The entries below contain a stretch that opens with the line containing "Open 辅助工具 tools" and closes with the line containing "The width and height of the screenshot is (600, 363)."; set down that stretch exactly, both ends included, and nothing else.
⁂
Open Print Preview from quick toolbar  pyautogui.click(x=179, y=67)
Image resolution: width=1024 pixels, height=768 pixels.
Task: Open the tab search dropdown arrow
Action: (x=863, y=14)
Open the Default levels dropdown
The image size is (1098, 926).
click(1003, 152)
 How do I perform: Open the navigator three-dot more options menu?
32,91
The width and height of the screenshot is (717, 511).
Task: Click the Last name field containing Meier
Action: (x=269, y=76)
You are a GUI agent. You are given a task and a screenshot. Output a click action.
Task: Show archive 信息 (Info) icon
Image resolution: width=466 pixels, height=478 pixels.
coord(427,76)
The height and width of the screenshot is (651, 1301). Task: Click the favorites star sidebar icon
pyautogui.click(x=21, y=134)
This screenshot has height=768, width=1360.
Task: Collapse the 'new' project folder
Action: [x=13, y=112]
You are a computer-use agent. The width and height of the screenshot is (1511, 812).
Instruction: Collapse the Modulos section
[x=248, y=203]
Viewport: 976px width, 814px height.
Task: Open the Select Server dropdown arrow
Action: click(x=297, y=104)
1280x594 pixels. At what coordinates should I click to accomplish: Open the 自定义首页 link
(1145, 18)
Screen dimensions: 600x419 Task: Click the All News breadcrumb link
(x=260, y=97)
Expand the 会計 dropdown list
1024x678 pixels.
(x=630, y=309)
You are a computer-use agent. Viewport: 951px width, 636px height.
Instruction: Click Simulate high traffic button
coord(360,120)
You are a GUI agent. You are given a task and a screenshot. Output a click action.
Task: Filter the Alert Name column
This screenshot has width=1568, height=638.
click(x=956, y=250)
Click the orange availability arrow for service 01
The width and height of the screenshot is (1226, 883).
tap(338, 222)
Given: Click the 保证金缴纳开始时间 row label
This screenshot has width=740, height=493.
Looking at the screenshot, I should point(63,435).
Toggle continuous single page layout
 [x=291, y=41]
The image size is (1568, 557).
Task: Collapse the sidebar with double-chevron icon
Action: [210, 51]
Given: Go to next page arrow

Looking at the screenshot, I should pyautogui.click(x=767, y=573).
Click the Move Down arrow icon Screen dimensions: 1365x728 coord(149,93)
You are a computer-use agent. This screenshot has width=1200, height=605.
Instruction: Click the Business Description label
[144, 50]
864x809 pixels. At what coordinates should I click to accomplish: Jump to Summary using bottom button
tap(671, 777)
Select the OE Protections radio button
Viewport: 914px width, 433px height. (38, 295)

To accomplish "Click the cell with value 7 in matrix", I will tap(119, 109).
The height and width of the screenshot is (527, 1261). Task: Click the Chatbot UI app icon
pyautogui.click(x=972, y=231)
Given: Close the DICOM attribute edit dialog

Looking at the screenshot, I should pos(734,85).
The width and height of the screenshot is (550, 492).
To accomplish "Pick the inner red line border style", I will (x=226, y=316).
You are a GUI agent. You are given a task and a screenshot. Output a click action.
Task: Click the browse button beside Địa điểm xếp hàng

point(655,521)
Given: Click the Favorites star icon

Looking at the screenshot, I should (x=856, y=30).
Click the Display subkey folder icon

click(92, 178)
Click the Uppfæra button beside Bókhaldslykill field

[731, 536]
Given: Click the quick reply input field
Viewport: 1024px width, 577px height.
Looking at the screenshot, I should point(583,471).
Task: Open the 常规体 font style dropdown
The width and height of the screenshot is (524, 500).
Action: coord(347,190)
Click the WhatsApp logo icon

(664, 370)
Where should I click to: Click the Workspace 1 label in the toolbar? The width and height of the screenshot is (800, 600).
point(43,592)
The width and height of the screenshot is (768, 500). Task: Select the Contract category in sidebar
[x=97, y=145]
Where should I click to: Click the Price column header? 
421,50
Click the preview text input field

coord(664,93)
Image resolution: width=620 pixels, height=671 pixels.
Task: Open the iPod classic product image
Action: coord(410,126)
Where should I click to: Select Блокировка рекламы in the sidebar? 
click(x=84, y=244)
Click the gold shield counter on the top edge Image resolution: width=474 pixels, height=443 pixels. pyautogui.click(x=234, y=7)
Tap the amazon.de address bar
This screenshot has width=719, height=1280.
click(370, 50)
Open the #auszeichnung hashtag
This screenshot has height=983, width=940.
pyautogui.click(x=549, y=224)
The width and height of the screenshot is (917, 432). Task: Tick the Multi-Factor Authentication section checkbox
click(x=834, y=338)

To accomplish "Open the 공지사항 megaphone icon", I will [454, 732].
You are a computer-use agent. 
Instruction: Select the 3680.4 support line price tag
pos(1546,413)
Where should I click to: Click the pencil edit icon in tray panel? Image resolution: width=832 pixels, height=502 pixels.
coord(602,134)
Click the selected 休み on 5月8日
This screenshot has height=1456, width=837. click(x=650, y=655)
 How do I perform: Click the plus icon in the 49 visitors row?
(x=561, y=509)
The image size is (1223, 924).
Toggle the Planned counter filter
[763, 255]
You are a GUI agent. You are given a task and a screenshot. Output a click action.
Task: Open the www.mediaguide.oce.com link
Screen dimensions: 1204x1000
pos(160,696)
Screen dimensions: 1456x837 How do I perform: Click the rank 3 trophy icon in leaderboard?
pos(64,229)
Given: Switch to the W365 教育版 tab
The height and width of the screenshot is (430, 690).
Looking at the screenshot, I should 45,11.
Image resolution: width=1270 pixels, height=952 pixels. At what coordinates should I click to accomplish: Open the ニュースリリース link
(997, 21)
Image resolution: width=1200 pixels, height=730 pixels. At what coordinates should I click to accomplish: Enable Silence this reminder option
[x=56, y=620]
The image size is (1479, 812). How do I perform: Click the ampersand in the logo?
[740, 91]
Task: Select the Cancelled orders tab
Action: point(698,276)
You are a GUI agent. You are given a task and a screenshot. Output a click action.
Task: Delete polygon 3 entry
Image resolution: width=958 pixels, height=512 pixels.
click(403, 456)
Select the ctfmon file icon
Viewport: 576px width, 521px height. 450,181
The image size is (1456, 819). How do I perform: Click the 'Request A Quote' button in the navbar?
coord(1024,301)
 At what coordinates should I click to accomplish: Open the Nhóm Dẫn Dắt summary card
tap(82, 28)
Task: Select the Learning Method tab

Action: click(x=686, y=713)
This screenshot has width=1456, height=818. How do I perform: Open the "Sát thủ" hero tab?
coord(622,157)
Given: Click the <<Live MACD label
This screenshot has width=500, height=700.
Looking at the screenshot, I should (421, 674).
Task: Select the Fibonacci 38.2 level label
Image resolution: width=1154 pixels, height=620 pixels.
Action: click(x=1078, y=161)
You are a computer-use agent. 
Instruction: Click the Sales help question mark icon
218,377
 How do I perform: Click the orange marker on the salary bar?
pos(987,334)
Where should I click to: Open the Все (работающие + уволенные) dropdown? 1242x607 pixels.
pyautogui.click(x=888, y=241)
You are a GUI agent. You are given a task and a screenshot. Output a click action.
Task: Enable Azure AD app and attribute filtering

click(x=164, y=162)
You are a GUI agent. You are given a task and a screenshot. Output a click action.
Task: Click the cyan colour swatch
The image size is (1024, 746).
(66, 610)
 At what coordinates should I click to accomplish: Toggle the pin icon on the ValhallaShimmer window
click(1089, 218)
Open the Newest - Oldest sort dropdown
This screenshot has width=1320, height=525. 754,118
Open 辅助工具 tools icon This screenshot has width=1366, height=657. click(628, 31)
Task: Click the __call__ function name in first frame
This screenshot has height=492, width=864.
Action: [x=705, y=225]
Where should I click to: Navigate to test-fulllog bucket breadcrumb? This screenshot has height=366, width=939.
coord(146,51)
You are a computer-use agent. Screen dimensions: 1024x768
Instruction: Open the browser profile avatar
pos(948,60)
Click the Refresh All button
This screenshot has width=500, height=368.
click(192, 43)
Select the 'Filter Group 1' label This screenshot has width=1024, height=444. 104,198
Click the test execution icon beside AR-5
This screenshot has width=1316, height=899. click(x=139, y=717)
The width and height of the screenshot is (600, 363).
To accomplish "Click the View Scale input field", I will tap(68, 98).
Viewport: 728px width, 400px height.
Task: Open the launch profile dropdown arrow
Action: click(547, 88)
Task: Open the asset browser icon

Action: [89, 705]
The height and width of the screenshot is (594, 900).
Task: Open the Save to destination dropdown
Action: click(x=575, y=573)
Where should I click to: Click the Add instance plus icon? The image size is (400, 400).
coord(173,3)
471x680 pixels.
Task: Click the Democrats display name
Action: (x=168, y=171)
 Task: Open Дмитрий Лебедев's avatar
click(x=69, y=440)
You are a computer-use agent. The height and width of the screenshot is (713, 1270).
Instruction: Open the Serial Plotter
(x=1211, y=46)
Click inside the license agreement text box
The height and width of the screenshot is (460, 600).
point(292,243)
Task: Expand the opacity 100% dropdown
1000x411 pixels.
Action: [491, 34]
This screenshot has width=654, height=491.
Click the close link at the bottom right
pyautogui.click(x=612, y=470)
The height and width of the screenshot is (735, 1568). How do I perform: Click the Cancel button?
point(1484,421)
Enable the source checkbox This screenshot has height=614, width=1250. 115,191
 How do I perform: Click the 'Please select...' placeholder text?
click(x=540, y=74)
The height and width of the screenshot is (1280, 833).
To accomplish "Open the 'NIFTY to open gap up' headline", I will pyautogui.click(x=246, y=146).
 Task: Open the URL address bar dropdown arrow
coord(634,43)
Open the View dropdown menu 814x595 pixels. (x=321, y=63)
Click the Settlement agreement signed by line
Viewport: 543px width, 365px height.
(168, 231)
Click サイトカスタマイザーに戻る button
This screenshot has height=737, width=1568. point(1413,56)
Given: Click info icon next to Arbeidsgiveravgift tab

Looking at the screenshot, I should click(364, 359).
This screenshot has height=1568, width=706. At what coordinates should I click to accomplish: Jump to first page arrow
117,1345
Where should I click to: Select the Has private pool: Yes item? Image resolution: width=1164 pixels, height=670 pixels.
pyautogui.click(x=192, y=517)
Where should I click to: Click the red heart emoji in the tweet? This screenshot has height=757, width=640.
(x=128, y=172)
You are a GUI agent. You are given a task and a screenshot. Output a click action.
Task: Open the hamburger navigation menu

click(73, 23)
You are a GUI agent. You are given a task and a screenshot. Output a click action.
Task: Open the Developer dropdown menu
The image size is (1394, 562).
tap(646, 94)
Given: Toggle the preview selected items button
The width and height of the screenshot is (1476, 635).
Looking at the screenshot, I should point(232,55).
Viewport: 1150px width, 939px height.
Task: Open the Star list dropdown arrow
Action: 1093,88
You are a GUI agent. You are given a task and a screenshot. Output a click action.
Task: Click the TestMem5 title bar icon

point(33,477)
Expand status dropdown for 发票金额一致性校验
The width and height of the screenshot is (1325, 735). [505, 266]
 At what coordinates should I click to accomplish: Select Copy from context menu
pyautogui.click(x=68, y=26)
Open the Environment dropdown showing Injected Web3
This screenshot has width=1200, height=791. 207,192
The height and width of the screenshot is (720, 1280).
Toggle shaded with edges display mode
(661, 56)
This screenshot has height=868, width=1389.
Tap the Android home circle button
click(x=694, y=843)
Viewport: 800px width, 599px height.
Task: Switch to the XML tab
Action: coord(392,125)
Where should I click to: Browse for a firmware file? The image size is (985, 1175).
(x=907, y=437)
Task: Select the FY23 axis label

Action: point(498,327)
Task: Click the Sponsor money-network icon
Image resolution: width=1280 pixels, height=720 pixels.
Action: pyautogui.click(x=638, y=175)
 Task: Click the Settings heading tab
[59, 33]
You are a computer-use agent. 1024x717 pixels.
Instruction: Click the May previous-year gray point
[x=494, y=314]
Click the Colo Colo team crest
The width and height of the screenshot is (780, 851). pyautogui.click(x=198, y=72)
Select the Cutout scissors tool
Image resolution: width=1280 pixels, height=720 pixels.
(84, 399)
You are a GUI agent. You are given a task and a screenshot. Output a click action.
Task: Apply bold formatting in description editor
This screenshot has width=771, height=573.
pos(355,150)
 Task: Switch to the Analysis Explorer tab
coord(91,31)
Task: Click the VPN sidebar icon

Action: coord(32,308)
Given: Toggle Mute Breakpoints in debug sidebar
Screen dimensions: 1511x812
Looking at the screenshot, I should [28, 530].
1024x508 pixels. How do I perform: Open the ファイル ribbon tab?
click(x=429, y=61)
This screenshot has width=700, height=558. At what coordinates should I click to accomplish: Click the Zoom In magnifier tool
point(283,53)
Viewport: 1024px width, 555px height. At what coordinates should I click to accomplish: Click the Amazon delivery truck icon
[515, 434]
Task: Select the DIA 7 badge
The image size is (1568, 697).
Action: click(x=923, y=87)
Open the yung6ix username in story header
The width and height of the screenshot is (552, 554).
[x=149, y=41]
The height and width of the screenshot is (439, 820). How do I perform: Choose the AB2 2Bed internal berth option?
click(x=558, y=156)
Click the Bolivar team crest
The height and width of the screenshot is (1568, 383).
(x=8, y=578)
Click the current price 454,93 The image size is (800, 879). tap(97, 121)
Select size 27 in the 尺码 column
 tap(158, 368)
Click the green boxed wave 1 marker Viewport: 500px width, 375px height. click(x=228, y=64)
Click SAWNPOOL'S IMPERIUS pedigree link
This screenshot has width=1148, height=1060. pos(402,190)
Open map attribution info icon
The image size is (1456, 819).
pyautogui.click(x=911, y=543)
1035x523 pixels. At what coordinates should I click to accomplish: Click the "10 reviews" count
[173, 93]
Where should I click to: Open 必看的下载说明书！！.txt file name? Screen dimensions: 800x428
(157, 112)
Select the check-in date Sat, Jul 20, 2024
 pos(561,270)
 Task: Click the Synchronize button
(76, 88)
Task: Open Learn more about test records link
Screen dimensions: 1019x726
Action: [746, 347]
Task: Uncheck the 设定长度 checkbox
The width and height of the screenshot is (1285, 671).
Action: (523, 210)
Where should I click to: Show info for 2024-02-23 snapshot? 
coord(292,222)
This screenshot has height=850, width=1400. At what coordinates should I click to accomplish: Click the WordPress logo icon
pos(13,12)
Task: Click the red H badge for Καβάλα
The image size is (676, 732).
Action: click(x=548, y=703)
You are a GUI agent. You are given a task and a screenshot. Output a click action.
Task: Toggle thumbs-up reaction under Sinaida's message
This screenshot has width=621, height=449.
⁂
### Task output
Open 辅助工具 tools icon This screenshot has width=1366, height=657. click(628, 31)
Task: Click the __call__ function name in first frame
This screenshot has height=492, width=864.
Action: [x=705, y=225]
Where should I click to: Navigate to test-fulllog bucket breadcrumb? This screenshot has height=366, width=939.
coord(146,51)
You are a computer-use agent. Screen dimensions: 1024x768
Instruction: Open the browser profile avatar
pos(948,60)
Click the Refresh All button
This screenshot has width=500, height=368.
click(192, 43)
Select the 'Filter Group 1' label This screenshot has width=1024, height=444. 104,198
Click the test execution icon beside AR-5
This screenshot has width=1316, height=899. click(x=139, y=717)
The width and height of the screenshot is (600, 363).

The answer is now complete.